**Problem 1**.
(a) In the passage on the 387th Bombardment Group, what was the number of the General Order that brought the group into being?
(b) On what date was Colonel Carl R. Storrie assigned to command the group?
(c) To which group was Major Blackwell transferred at his own request?

**Passage shown**.

On 1 December 1942, Headquarters MacDill Field issued General Order # 97 at Tampa Florida and thus brought into being the Headquarters 387th Bombardment Group ( M ) and four member Squadrons of the Group, the 556th, 557th, 558th and 559th Bombardment Squadrons ( M ). The flow of personnel into the new organization started the next day, 2 December 1942, when the original cadre of 2 officers and 5 enlisted men joined from Miami Beach, Florida and Daniel Field, Georgia. By the end of December the strength was up to 10 officers and 4 enlisted men with Major David. S. Blackwell in command of the Group.
In January of 1943 the headquarters expanded to 21 officers and 32 enlisted men, and the job of welding the personnel into a single weapon was started. On 19 January 1943, Colonel Carl. R. Storrie was assigned from HQ. & HQ.SQ III Bomber Command and took command of the Group. On 22 January Lt. Col. Stillman, Group Executive Officer and Major Samuel. L. Croswait, Group Adjudant joined the Group. Major Blackwell, who was relieved of command when Col. Storrie was assigned, was Group Executive Officer until Lt. Col. Stillman’s assignment. At that time Major Blackwell, who had seen the Group through it’s creation and initial organization was transferred to the just then created 391st Bombardment Group ( M ) at his own request. A very able and extremely popular officer, major Blackwell was missed by all the Headquarters personnel who had known and worked with him.

**Problem 2**.
Change "screenshot" to "screen capture" in the stored entries between the lines holding "The image size is (910, 799)." and "click(1341, 65)", inclusive. Give only those lines, with everything else unchanged and the pictures left out.

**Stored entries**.
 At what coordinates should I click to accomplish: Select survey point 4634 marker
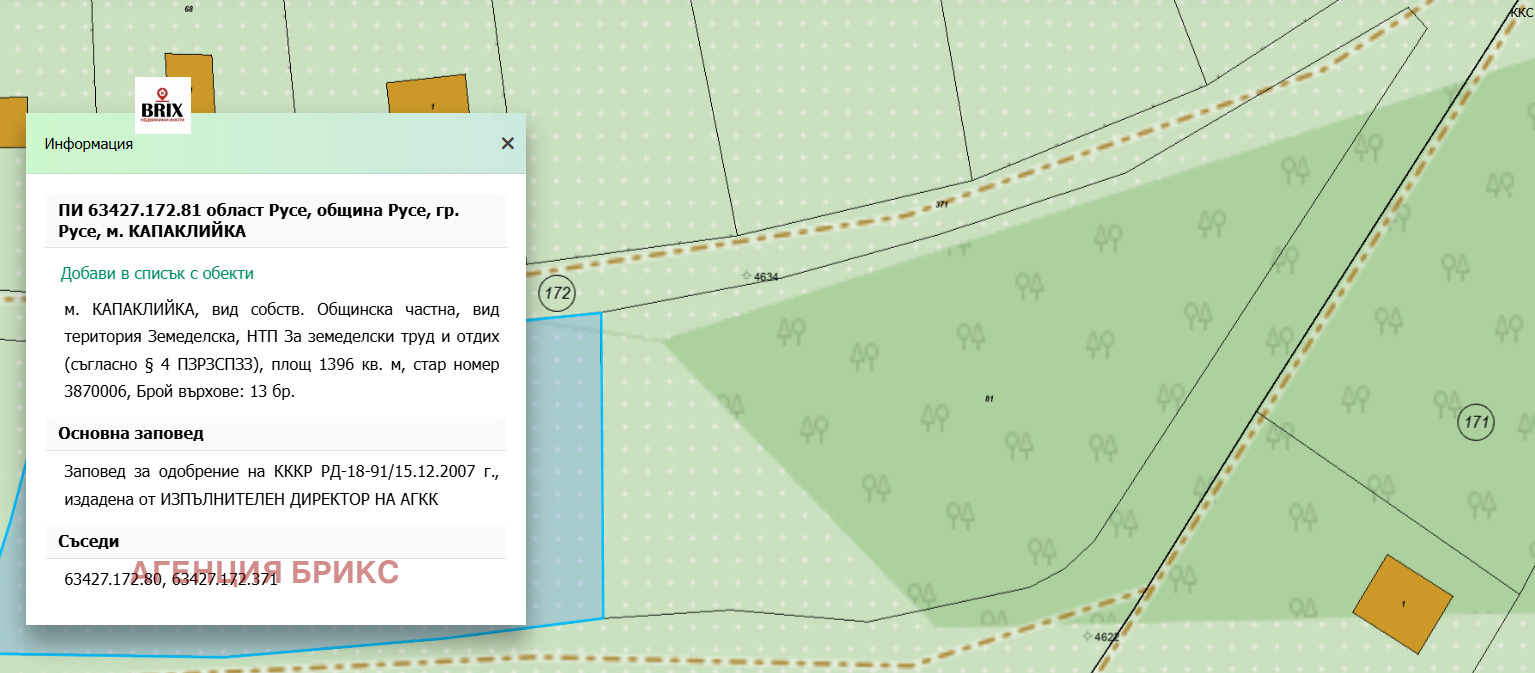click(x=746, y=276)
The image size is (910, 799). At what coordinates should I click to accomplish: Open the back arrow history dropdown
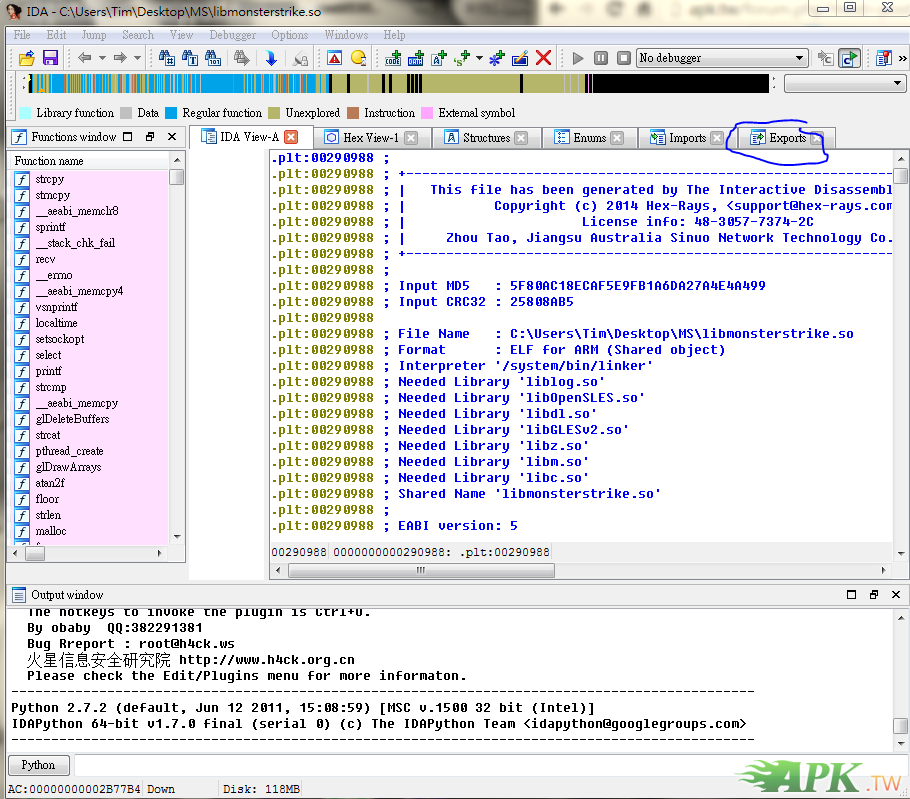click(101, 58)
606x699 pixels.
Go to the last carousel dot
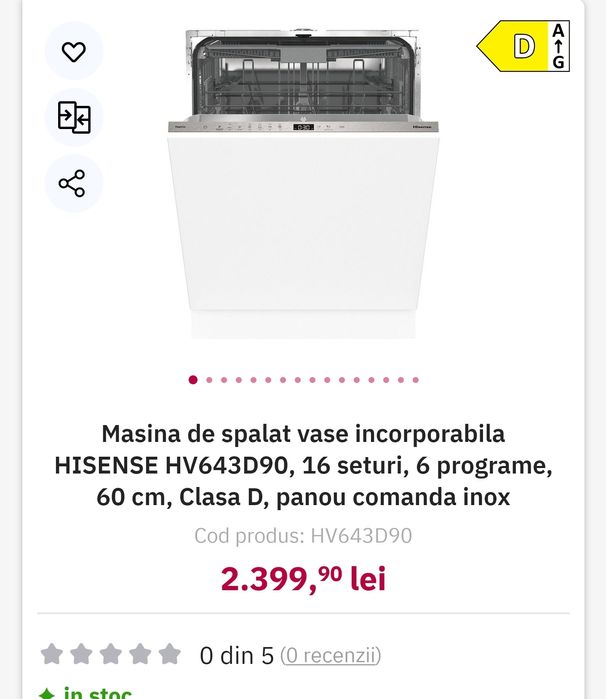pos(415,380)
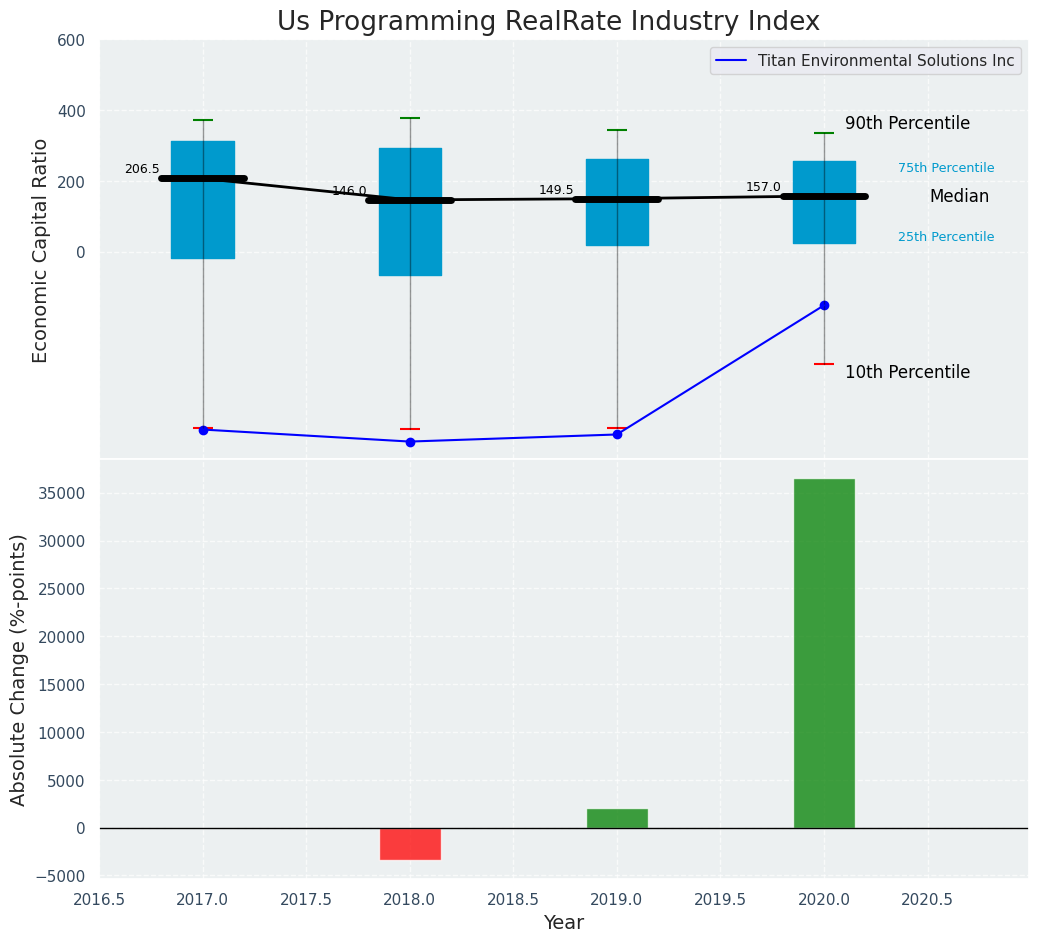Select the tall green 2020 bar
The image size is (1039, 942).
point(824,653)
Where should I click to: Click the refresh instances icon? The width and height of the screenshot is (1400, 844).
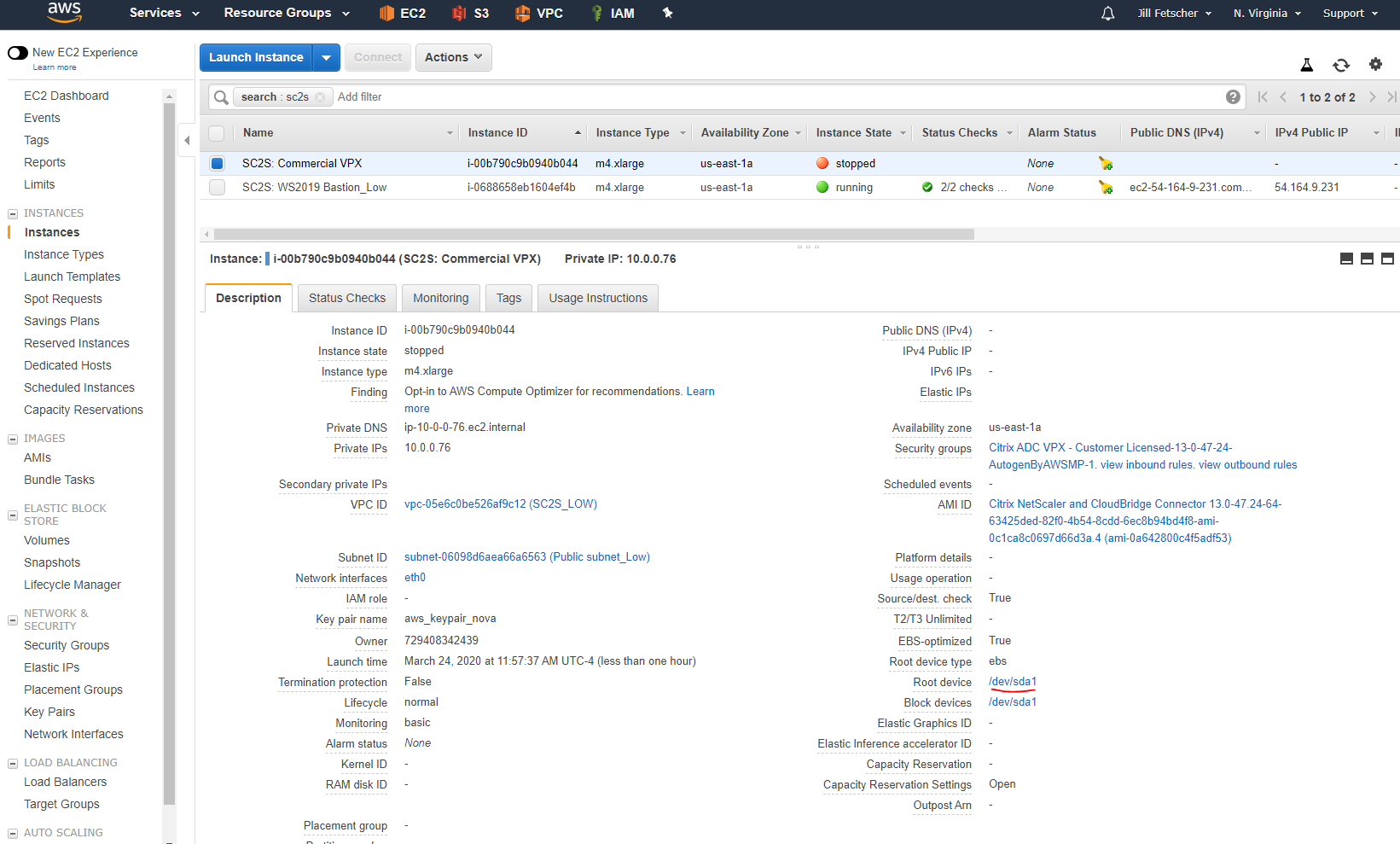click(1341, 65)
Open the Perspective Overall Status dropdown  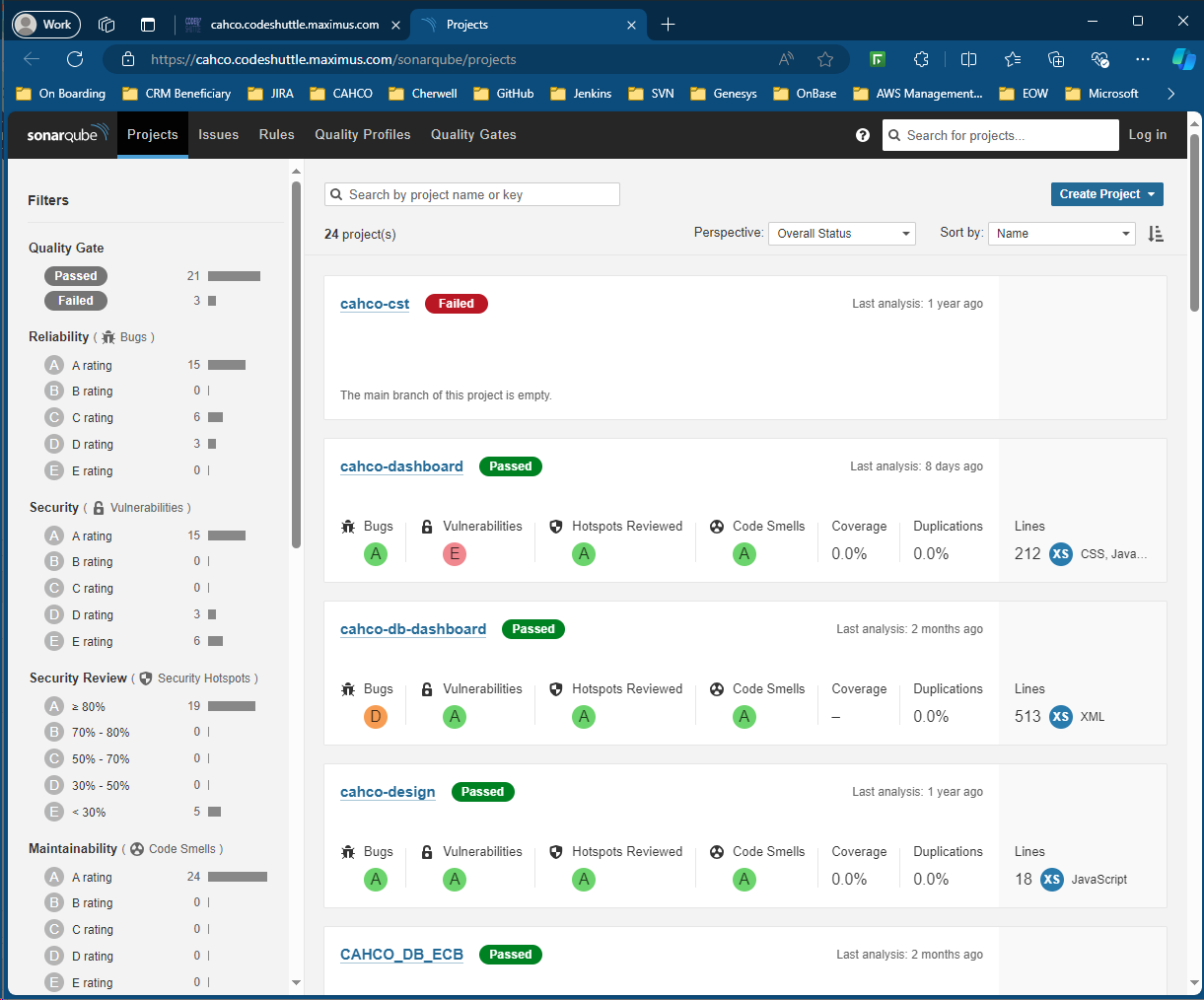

**Exercise result 1**.
(a) General Order #97
(b) 19 January 1943
(c) The 391st Bombardment Group (M)

**Exercise result 2**.
The image size is (910, 799). At what coordinates should I click to accomplish: Open the back arrow history dropdown
click(101, 58)
606x699 pixels.
Go to the last carousel dot
pos(415,380)
Select the tall green 2020 bar
The image size is (1039, 942).
point(824,653)
Where should I click to: Click the refresh instances icon? The width and height of the screen capture is (1400, 844).
click(1341, 65)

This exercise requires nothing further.